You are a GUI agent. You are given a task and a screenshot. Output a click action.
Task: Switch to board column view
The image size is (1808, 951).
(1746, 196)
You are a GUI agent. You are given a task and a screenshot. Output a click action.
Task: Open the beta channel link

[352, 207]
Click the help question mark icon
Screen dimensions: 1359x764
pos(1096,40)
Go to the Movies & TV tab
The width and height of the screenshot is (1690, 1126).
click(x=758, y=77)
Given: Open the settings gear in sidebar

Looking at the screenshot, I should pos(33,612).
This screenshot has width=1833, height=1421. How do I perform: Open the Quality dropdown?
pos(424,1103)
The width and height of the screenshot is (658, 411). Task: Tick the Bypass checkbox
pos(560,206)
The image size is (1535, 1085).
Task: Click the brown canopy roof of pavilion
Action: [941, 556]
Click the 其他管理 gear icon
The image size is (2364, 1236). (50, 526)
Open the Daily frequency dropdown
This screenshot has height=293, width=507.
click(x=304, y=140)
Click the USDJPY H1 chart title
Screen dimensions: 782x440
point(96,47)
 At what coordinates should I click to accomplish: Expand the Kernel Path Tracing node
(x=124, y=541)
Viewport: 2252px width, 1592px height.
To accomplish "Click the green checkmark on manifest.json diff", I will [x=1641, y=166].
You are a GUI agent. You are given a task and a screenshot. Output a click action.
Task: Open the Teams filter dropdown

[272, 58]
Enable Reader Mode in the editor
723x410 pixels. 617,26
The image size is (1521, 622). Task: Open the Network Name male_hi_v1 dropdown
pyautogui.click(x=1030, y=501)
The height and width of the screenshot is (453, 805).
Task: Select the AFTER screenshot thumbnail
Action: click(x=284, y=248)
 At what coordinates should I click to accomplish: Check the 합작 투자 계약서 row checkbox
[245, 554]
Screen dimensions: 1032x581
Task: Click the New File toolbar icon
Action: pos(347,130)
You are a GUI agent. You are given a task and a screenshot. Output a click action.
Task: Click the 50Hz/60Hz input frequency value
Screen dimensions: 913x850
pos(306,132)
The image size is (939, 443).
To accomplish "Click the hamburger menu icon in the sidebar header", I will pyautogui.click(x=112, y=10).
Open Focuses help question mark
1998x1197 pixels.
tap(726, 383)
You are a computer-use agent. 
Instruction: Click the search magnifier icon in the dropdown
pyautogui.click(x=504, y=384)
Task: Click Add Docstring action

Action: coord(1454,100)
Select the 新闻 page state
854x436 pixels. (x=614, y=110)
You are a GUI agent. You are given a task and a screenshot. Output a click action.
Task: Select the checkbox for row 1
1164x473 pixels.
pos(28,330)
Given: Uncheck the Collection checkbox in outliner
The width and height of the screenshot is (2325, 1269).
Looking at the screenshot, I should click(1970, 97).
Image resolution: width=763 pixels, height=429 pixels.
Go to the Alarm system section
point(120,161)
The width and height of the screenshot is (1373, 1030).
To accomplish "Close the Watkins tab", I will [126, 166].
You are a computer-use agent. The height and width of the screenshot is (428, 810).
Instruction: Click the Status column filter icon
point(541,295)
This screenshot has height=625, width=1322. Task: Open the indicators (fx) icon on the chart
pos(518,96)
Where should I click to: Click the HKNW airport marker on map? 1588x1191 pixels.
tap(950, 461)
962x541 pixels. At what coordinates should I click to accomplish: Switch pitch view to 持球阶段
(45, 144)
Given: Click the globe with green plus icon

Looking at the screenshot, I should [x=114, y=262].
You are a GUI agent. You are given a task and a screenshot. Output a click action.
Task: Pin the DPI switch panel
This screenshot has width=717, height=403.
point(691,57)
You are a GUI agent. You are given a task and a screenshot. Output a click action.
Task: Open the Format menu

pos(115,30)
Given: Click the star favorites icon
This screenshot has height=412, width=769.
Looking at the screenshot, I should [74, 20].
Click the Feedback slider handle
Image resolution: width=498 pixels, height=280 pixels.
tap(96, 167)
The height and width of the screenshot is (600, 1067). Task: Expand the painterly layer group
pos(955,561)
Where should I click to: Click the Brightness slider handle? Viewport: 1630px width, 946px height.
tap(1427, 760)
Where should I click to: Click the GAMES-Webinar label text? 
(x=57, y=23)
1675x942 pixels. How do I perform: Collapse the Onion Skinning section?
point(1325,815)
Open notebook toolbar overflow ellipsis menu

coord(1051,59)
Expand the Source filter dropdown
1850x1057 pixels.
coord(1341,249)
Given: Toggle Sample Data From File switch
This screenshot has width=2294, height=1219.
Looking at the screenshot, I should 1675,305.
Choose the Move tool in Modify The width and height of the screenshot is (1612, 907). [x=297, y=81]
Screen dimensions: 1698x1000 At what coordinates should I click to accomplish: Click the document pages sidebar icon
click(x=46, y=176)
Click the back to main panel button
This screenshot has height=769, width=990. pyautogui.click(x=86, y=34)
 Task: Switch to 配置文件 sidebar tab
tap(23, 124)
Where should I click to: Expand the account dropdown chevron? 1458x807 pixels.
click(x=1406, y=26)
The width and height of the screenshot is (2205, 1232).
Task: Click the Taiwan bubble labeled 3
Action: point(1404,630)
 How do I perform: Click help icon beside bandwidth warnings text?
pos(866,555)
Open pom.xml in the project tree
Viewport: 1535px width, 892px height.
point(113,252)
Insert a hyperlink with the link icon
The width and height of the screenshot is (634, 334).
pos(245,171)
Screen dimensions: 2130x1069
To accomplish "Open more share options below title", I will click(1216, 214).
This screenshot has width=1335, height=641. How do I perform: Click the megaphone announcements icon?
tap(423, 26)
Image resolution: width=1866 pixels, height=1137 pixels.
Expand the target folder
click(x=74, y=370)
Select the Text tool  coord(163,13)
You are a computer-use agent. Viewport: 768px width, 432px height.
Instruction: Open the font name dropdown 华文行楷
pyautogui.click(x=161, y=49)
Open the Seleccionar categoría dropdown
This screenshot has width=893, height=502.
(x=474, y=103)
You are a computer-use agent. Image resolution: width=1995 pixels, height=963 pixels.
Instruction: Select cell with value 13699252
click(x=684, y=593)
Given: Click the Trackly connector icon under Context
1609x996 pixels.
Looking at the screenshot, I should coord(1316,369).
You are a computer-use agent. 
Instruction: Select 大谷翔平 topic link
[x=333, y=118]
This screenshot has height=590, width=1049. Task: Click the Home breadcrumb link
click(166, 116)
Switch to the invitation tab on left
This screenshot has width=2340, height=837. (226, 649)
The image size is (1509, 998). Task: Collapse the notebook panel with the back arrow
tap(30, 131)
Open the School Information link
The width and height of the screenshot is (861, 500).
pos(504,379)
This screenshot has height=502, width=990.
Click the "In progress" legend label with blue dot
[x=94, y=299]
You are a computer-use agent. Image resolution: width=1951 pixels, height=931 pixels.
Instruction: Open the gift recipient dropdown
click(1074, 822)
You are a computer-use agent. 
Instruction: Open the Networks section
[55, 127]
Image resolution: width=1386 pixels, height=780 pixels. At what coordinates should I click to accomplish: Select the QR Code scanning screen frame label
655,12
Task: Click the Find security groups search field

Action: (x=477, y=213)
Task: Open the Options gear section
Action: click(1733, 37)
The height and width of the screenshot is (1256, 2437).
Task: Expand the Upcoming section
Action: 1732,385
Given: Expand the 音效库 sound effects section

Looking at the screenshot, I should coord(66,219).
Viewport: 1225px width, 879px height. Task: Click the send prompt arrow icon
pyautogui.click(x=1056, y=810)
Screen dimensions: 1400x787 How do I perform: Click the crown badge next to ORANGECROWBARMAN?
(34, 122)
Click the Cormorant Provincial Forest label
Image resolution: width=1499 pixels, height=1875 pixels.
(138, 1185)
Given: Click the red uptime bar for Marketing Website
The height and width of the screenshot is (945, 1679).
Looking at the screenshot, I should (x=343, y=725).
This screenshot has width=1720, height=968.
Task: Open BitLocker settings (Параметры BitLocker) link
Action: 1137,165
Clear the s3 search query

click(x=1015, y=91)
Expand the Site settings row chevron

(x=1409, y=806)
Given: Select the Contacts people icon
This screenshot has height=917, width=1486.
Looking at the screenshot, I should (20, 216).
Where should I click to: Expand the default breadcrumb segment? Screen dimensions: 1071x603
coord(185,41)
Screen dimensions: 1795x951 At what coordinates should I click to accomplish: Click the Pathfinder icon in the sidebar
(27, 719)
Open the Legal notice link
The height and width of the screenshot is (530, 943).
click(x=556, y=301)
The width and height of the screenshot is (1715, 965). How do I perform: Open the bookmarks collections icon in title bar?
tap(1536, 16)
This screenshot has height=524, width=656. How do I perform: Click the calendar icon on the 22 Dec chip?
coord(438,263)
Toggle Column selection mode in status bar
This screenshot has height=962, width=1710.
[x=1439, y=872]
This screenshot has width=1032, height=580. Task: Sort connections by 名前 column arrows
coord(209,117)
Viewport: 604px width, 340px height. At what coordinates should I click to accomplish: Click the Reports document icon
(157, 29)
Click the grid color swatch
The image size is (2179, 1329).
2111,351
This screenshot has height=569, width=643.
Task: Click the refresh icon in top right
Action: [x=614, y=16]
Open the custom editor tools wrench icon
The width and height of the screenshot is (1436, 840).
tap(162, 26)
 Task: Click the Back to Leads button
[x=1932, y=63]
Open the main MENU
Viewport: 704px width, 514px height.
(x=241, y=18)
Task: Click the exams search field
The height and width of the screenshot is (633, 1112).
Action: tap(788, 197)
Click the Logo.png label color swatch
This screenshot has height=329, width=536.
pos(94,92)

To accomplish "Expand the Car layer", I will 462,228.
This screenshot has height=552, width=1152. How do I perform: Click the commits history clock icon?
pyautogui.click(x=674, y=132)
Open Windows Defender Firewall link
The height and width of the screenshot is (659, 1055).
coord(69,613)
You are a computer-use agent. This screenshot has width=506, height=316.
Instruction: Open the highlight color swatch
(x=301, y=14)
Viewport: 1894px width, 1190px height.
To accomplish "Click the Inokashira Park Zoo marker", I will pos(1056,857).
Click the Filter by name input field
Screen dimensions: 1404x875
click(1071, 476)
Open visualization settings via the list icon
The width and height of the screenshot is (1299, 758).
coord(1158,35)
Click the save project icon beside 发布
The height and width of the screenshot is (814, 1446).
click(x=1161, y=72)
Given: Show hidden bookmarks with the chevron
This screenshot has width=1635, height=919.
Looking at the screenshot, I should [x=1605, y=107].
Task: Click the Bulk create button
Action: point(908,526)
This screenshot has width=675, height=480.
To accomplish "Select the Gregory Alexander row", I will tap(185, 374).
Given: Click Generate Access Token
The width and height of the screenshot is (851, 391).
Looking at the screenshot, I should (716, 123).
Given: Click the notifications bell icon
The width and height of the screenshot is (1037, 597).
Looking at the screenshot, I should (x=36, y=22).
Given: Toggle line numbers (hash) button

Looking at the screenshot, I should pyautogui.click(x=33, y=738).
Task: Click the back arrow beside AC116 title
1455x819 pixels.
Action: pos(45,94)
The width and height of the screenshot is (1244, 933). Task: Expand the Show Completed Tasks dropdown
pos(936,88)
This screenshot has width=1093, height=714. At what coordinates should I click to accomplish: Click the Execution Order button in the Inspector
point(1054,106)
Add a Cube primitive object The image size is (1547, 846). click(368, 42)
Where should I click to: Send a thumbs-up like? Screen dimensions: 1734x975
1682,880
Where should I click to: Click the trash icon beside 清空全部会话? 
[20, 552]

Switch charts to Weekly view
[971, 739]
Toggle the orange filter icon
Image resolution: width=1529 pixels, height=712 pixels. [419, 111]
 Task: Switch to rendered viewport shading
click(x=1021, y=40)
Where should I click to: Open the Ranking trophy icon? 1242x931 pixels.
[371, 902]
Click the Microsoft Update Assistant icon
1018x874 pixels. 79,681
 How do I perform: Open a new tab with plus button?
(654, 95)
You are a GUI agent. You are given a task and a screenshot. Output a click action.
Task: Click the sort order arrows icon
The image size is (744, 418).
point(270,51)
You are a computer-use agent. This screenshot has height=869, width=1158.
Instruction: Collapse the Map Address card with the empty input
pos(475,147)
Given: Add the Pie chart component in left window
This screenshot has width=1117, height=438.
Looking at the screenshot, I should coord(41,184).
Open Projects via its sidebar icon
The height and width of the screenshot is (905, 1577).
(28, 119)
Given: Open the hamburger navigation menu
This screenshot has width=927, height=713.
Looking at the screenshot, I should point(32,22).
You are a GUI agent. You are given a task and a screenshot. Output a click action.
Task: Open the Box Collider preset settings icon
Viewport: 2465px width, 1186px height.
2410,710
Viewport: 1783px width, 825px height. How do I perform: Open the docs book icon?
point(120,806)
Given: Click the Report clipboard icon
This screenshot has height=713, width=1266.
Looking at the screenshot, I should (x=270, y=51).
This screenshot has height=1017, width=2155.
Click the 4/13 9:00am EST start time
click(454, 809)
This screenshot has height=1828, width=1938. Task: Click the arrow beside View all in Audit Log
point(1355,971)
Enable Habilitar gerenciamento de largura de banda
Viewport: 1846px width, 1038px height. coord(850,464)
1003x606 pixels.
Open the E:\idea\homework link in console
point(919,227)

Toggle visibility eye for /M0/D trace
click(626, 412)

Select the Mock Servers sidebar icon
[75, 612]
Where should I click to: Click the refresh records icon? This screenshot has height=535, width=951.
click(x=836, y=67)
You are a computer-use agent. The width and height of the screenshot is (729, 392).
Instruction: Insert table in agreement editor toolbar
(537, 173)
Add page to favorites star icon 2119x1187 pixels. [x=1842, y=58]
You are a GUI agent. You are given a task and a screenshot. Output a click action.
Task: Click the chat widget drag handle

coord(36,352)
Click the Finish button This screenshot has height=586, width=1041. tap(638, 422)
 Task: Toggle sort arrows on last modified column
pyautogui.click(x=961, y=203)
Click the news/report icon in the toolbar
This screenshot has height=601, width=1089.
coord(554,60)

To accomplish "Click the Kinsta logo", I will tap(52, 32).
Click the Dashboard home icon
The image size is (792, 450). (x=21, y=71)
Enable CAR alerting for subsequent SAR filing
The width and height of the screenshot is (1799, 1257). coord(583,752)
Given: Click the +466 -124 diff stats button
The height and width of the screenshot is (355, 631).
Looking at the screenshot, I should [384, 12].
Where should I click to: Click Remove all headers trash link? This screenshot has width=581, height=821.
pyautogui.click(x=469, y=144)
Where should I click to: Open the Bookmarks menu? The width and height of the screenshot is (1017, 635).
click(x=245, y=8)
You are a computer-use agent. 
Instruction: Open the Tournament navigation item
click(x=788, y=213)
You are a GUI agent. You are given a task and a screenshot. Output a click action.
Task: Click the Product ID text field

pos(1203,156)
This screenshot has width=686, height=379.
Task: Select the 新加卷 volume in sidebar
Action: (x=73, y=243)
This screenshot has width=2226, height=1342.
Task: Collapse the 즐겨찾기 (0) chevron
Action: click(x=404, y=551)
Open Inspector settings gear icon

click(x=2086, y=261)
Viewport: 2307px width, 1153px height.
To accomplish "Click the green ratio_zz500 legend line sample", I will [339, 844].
....
• WORK ITEM
The word "frequency" is the filter: copy every line of the listing above that contains it.

• EXERCISE ANSWER
Open the Daily frequency dropdown
Task: Click the 50Hz/60Hz input frequency value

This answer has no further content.